◆ DIRECTIONS FOR THIS TASK ◆
All records that follow are to be output exactly.

━━━ GIVEN RECORDS

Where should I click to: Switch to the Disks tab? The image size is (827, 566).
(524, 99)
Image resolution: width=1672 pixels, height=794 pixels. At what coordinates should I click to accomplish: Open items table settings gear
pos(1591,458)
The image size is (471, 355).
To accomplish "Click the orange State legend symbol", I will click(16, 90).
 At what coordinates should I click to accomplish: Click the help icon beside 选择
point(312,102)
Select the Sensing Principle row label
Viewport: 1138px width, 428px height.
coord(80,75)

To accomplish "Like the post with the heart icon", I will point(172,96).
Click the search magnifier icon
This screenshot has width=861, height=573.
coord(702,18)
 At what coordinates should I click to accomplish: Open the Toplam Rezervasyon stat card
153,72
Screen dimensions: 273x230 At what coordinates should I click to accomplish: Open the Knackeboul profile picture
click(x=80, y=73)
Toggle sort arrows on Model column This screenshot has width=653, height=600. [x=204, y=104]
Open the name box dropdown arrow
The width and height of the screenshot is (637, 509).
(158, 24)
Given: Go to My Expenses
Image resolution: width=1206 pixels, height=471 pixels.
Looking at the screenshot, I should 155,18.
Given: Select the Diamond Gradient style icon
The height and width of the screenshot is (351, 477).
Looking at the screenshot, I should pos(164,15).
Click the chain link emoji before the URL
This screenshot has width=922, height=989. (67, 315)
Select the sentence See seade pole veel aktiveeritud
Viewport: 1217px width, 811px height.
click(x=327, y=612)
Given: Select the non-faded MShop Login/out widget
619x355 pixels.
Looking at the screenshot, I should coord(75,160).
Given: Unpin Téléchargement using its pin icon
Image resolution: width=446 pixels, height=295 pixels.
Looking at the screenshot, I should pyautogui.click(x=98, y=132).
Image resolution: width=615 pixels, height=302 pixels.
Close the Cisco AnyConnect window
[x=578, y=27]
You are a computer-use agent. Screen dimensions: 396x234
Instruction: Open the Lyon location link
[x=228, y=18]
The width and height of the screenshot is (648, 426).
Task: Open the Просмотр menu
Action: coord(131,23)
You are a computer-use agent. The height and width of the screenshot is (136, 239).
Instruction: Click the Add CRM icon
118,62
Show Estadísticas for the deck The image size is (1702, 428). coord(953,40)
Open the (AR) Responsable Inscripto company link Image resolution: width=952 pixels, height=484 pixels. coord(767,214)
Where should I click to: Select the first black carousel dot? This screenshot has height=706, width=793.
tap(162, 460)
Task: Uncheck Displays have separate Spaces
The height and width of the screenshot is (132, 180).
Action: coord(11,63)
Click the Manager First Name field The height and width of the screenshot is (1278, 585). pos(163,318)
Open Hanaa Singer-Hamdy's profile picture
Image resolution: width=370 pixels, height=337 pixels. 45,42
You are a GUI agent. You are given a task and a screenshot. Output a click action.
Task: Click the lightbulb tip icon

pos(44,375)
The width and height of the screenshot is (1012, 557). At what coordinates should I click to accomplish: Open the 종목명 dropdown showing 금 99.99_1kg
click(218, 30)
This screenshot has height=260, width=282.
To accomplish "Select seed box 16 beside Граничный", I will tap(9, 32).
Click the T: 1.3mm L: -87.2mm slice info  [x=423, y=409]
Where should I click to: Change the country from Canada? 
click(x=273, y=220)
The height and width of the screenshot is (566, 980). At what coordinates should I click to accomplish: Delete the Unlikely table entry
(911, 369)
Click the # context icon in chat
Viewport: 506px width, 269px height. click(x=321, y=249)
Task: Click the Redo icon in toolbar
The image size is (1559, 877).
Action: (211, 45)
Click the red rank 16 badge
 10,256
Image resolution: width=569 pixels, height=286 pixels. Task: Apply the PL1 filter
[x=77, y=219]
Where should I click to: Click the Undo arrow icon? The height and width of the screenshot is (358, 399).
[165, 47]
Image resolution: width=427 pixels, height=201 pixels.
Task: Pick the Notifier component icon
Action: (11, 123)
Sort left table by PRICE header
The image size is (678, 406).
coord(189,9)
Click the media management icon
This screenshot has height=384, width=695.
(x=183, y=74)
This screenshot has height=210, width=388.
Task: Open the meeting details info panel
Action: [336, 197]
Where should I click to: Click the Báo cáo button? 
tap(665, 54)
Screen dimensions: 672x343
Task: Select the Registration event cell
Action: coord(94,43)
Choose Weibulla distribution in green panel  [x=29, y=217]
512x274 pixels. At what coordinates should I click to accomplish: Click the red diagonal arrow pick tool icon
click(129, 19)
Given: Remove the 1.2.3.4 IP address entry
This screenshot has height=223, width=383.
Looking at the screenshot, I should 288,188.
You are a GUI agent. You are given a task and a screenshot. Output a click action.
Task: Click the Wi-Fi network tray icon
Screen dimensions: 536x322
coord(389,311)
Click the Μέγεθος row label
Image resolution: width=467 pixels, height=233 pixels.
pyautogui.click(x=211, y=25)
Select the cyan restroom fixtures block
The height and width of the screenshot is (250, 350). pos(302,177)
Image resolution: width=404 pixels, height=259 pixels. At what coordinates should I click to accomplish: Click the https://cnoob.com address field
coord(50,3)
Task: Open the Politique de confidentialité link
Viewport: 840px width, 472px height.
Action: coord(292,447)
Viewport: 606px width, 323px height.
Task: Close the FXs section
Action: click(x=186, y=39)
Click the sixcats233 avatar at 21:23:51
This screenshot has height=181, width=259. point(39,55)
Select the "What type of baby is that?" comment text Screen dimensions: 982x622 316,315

━━━━━━

◆ RESULT OF THIS EXERCISE ◆
Where should I click to: Switch to the Disks tab? The image size is (827, 566).
(524, 99)
Image resolution: width=1672 pixels, height=794 pixels. At what coordinates should I click to accomplish: Open items table settings gear
pos(1591,458)
The image size is (471, 355).
To accomplish "Click the orange State legend symbol", I will click(16, 90).
 At what coordinates should I click to accomplish: Click the help icon beside 选择
point(312,102)
Select the Sensing Principle row label
Viewport: 1138px width, 428px height.
coord(80,75)

To accomplish "Like the post with the heart icon", I will point(172,96).
Click the search magnifier icon
This screenshot has width=861, height=573.
coord(702,18)
 At what coordinates should I click to accomplish: Open the Toplam Rezervasyon stat card
153,72
Screen dimensions: 273x230 At what coordinates should I click to accomplish: Open the Knackeboul profile picture
click(x=80, y=73)
Toggle sort arrows on Model column This screenshot has width=653, height=600. [x=204, y=104]
Open the name box dropdown arrow
The width and height of the screenshot is (637, 509).
(158, 24)
Given: Go to My Expenses
Image resolution: width=1206 pixels, height=471 pixels.
Looking at the screenshot, I should 155,18.
Given: Select the Diamond Gradient style icon
The height and width of the screenshot is (351, 477).
Looking at the screenshot, I should pos(164,15).
Click the chain link emoji before the URL
This screenshot has width=922, height=989. (67, 315)
Select the sentence See seade pole veel aktiveeritud
Viewport: 1217px width, 811px height.
click(x=327, y=612)
Given: Select the non-faded MShop Login/out widget
619x355 pixels.
Looking at the screenshot, I should coord(75,160).
Given: Unpin Téléchargement using its pin icon
Image resolution: width=446 pixels, height=295 pixels.
Looking at the screenshot, I should pyautogui.click(x=98, y=132).
Image resolution: width=615 pixels, height=302 pixels.
Close the Cisco AnyConnect window
[x=578, y=27]
You are a computer-use agent. Screen dimensions: 396x234
Instruction: Open the Lyon location link
[x=228, y=18]
The width and height of the screenshot is (648, 426).
Task: Open the Просмотр menu
Action: coord(131,23)
You are a computer-use agent. The height and width of the screenshot is (136, 239).
Instruction: Click the Add CRM icon
118,62
Show Estadísticas for the deck The image size is (1702, 428). coord(953,40)
Open the (AR) Responsable Inscripto company link Image resolution: width=952 pixels, height=484 pixels. coord(767,214)
Where should I click to: Select the first black carousel dot? This screenshot has height=706, width=793.
tap(162, 460)
Task: Uncheck Displays have separate Spaces
The height and width of the screenshot is (132, 180).
Action: coord(11,63)
Click the Manager First Name field The height and width of the screenshot is (1278, 585). pos(163,318)
Open Hanaa Singer-Hamdy's profile picture
Image resolution: width=370 pixels, height=337 pixels. 45,42
You are a GUI agent. You are given a task and a screenshot. Output a click action.
Task: Click the lightbulb tip icon

pos(44,375)
The width and height of the screenshot is (1012, 557). At what coordinates should I click to accomplish: Open the 종목명 dropdown showing 금 99.99_1kg
click(218, 30)
This screenshot has height=260, width=282.
To accomplish "Select seed box 16 beside Граничный", I will tap(9, 32).
Click the T: 1.3mm L: -87.2mm slice info  [x=423, y=409]
Where should I click to: Change the country from Canada? 
click(x=273, y=220)
The height and width of the screenshot is (566, 980). At what coordinates should I click to accomplish: Delete the Unlikely table entry
(911, 369)
Click the # context icon in chat
Viewport: 506px width, 269px height. click(x=321, y=249)
Task: Click the Redo icon in toolbar
The image size is (1559, 877).
Action: (211, 45)
Click the red rank 16 badge
 10,256
Image resolution: width=569 pixels, height=286 pixels. Task: Apply the PL1 filter
[x=77, y=219]
Where should I click to: Click the Undo arrow icon? The height and width of the screenshot is (358, 399).
[165, 47]
Image resolution: width=427 pixels, height=201 pixels.
Task: Pick the Notifier component icon
Action: (11, 123)
Sort left table by PRICE header
The image size is (678, 406).
coord(189,9)
Click the media management icon
This screenshot has height=384, width=695.
(x=183, y=74)
This screenshot has height=210, width=388.
Task: Open the meeting details info panel
Action: [336, 197]
Where should I click to: Click the Báo cáo button? 
tap(665, 54)
Screen dimensions: 672x343
Task: Select the Registration event cell
Action: coord(94,43)
Choose Weibulla distribution in green panel  [x=29, y=217]
512x274 pixels. At what coordinates should I click to accomplish: Click the red diagonal arrow pick tool icon
click(129, 19)
Given: Remove the 1.2.3.4 IP address entry
This screenshot has height=223, width=383.
Looking at the screenshot, I should 288,188.
You are a GUI agent. You are given a task and a screenshot. Output a click action.
Task: Click the Wi-Fi network tray icon
Screen dimensions: 536x322
coord(389,311)
Click the Μέγεθος row label
Image resolution: width=467 pixels, height=233 pixels.
pyautogui.click(x=211, y=25)
Select the cyan restroom fixtures block
The height and width of the screenshot is (250, 350). pos(302,177)
Image resolution: width=404 pixels, height=259 pixels. At what coordinates should I click to accomplish: Click the https://cnoob.com address field
coord(50,3)
Task: Open the Politique de confidentialité link
Viewport: 840px width, 472px height.
Action: coord(292,447)
Viewport: 606px width, 323px height.
Task: Close the FXs section
Action: click(x=186, y=39)
Click the sixcats233 avatar at 21:23:51
This screenshot has height=181, width=259. point(39,55)
Select the "What type of baby is that?" comment text Screen dimensions: 982x622 316,315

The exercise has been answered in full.